• **Exercise goal**
The response must be the exact lines from the line holding "Given: Click the Undo arrow in command bar" through the end of the entries, with no pictures and nothing else.

• **Task input**
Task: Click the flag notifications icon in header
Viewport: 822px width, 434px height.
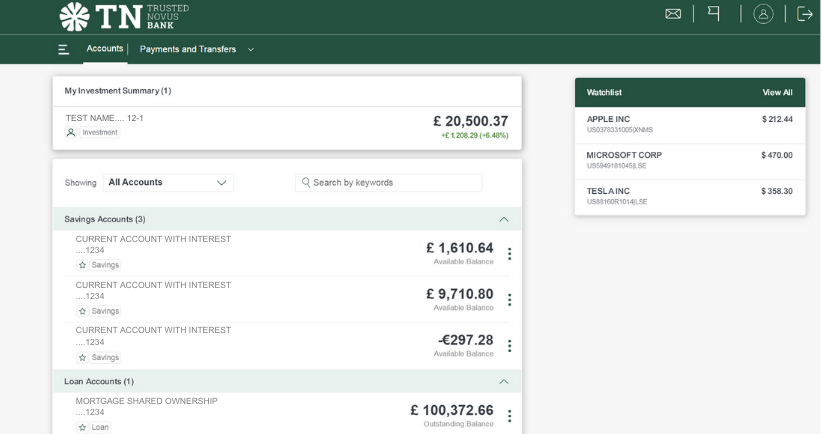Action: tap(714, 14)
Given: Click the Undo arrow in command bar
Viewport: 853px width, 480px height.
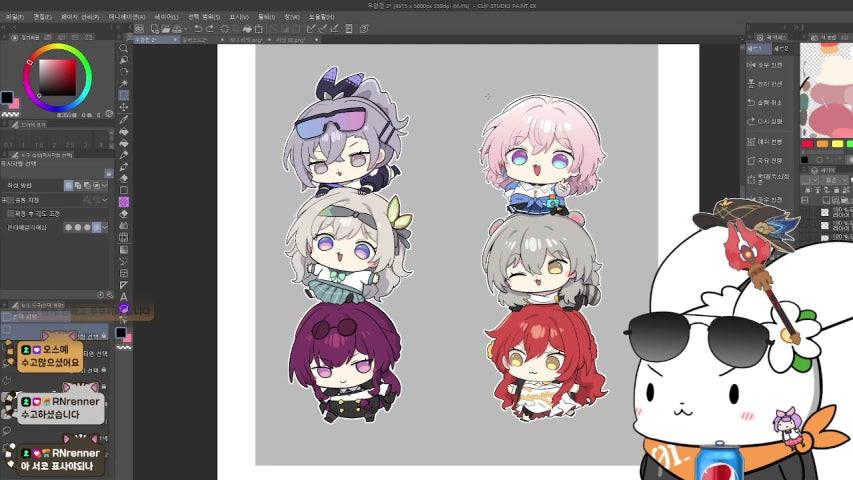Looking at the screenshot, I should (x=198, y=29).

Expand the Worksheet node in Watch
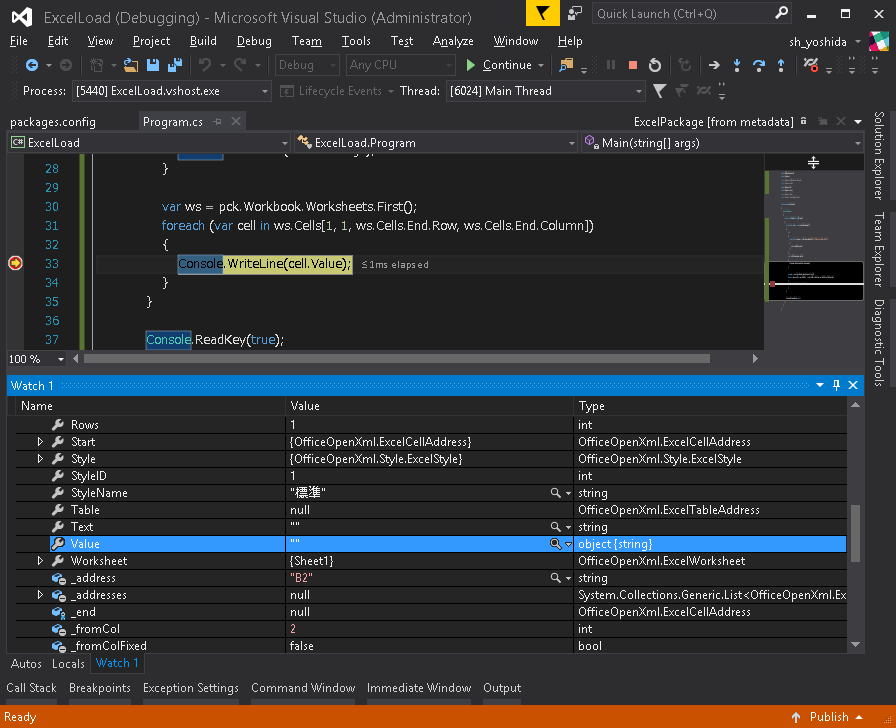pyautogui.click(x=40, y=561)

• **Written solution**
Given: Click the Undo arrow in command bar
Viewport: 853px width, 480px height.
Looking at the screenshot, I should (x=198, y=29).

Expand the Worksheet node in Watch
pyautogui.click(x=40, y=561)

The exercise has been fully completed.